Another thing is what can happen at compile time. In both C and C++, writing beyond an array or exceeding the size of the stack is Undefined Behaviour and when a program contains UB anywhere the compiler is basically free to do whatever it wants to any part of your program. And modern compilers are becoming very aggressive in exploiting UB for optimization purposes - often by assuming that UB never happens, leading them to simply remove the code containing UB or causing a branch to always or never be taken because the alternative would cause UB. Sometimes the compiler will introduce time travel or call a function that was never called in the source code and many, many other things that can cause really confusing run-time behaviour.

See also:

What Every C Programmer Should Know About Undefined Behavior #1/3

What Every C Programmer Should Know About Undefined Behavior #2/3

What Every C Programmer Should Know About Undefined Behavior #3/3

A Guide to Undefined Behavior in C and C++, Part 1

A Guide to Undefined Behavior in C and C++, Part 2

A Guide to Undefined Behavior in C and C++, Part 3

Answer 3

Other answers have covered the PC side fairly well. I'll touch on some of the issues in the embedded world.

Embedded code does have something similar to a segfault. Code is stored in some kind of non-volatile storage (usually flash these days, but some kind of ROM or PROM in the past). Writing to this needs special operations to set it up; normal memory accesses can read from it but not write to it. In addition, embedded processors usually have large gaps in their memory maps. If the processor gets a write request for memory which is read-only, or if it gets a read or write request for an address which does not physically exist, the processor will usually throw a hardware exception. If you have a debugger connected, you can check the state of the system to find what went wrong, as with a core dump.

There's no guarantee that this will happen for a stack overflow though. The stack can be placed anywhere in RAM, and this will usually be alongside other variables.
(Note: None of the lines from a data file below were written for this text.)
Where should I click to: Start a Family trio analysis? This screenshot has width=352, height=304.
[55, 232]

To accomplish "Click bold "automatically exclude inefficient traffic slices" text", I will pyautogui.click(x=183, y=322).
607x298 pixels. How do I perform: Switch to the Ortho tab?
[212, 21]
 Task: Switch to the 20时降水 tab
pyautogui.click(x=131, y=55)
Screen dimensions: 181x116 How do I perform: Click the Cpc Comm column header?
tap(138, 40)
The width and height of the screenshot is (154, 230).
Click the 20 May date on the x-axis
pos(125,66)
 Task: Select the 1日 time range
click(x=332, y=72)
The result of stack overflow will usually be to corrupt those variables.

If your application also uses heap (dynamic allocation) then it is common to assign a section of memory where the stack begins at the bottom of that section and expands upwards, and the heap begins at the top of that section and expands downwards. Clearly this means dynamically-allocated data will be the first casualty.

If you're unlucky, you may not even notice when it happens, and then you need to work out why your code is not behaving correctly. In the most ironic case, if the data being overwritten is a pointer then you may still get a hardware exception when the pointer tries to access invalid memory - but this will be some time after the stack overflow and the natural assumption will usually be that it's a bug in your code.
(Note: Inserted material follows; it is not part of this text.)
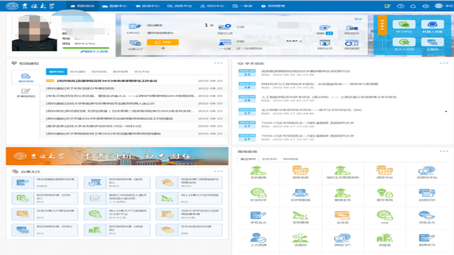
Task: Click the orange Jilin University banner image
Action: click(117, 156)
Embedded code has a common pattern to deal with this, which is to "watermark" the stack by initialising every byte to a known value. Sometimes the compiler can do this; or sometimes you may need to implement it yourself in the startup code before main(). You can look back from the end of the stack to find where it is no longer set to this value, at which point you know the high-water-mark for stack usage; or if it is all incorrect then you know you have an overflow. It is common (and good practise) for embedded applications to poll this continuously as a background operation, and to be able to report it for diagnostic purposes.

Having made it possible to track stack usage, most companies will set an acceptable worst-case margin to avoid overflows. This is typically somewhere from 75% to 90%, but there will always be some spare. Not only does this allow for the possibility that there is a worse worst-case which you have not yet seen, but it also makes life easier for future development when new code needs to be added which uses more stack.

Answer 4

Stackoverflow is one of the many reasons for undefined behavior of a program. In this case you can get an expected result or segmentation fault or your hard disk could be erased, etc. Do not expect any defined behaviour because it's undefined behaviour.